Arts and Culture
THE FOLLOWING UNITS REPORT INTO THE PROVOST'S OFFICE:
American Repertory Theater
The A.R.T. occupies a unique place in the American theatre. It is the only not-for-profit theatre in the country that maintains a resident acting company and an international training conservatory, and that operates in association with a major university. Over its twenty-two year history the A.R.T. has welcomed American and international theatre artists who have enriched the theatrical life of the whole nation. The theatre has garnered many of the nation’s most distinguished awards, including a Pulitzer Prize, a Tony Award, and a Jujamcyn Award. Since 1980 the A.R.T. has performed in eighty-one cities in twenty-two states around the country, and worldwide in twenty-one cities in sixteen countries on four continents. It has presented one hundred and sixty productions, over half of which were premieres of new plays, translations, and adaptations. Read more
The Arnold Arboretum of Harvard University is the oldest public arboretum in North America and one of the world's leading centers for the study of plants. A unique blend of public landscape and research institution, the Arboretum is committed to providing and supporting world-class research, horticulture and education programs that foster the understanding, appreciation and preservation of trees. Created in 1872 through a trust, the Arboretum's first director, Charles Sprague Sargent, forged a public-private partnership with the City of Boston, whereby the land of the Arboretum became part of the city's renowned Emerald Necklace park system. Designed by Sargent and landscape architect Frederick Law Olmsted, the Arboretum is a national historic landmark and home to one of the world's most extensive collections of trees, shrubs and vines. Today the Arboretum's 265 acres in Jamaica Plain support researchers from around the world, as well as active programs in landscape design, adult continuing education and children's science education. Read more.
Harvard Art Museums
The Harvard Art Museums, among the world’s leading art institutions, comprise three museums (Fogg, Busch-Reisinger, and Arthur M. Sackler) and four research centers (Straus Center for Conservation and Technical Studies, the Center for the Technical Study of Modern Art, the Harvard Art Museums Archives, and the Archaeological Exploration of Sardis). The Harvard Art Museums are distinguished by the range and depth of their collections, their groundbreaking exhibitions, and the original research of their staff. The collections include approximately 250,000 objects in all media, ranging in date from antiquity to the present and originating in Europe, North America, North Africa, the Middle East, South Asia, East Asia, and Southeast Asia. Integral to Harvard University and the wider community, the art museums and research centers serve as resources for students, scholars, and other visitors. For more than a century they have been the nation’s premier training ground for museum pro fessionals and are renowned for their seminal role in developing the discipline of art history in this country.

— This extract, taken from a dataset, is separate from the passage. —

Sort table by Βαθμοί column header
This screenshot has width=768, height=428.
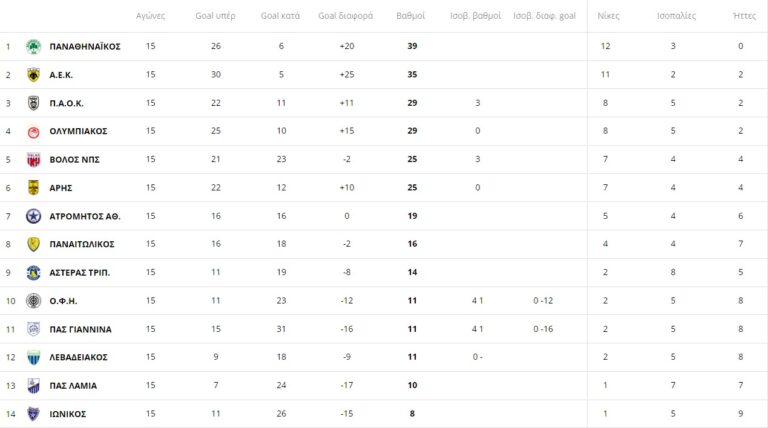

In June 2008 the building at 32 Quincy Street, formerly the home of the Fogg and Busch-Reisinger museums, closed for a major renovation. During this renovation, the Sackler Museum at 485 Broadway remains open and has been reinstalled with some of the finest works representing the collections of all three museums. When complete, the renovated historic building on Quincy Street will unite the three museums in a single state-of-the-art facility designed by architect Renzo Piano. Read more
Harvard University Press
The history of the printing at Harvard began in 1638, when the first printing press arrived in British North America. It became the property of Harvard College and remained so for nearly half a century, but it was not until 1913 that the entity known as Harvard University Press was established by the Harvard Corporation. Harvard University Press (HUP) is recognized worldwide by authors, customers and the general reading public as a publisher of works of the highest quality and lasting value, consistent with the standards of one of the world's great universities. One of the largest American university presses in sales volume, Harvard University Press is the publisher of the Loeb Classical Library (in conjunction with the Harvard Classics department), the I Tatti Renaissance Library, and countless award-winning titles. Read more.
Villa I Tatti
The Harvard University Center for Italian Renaissance Studies at Villa I Tatti is devoted to advanced study of the Italian Renaissance in all its aspects: the history of art; political, economic, and social history; the history of science, philosophy, and religion; and the history of literature and music.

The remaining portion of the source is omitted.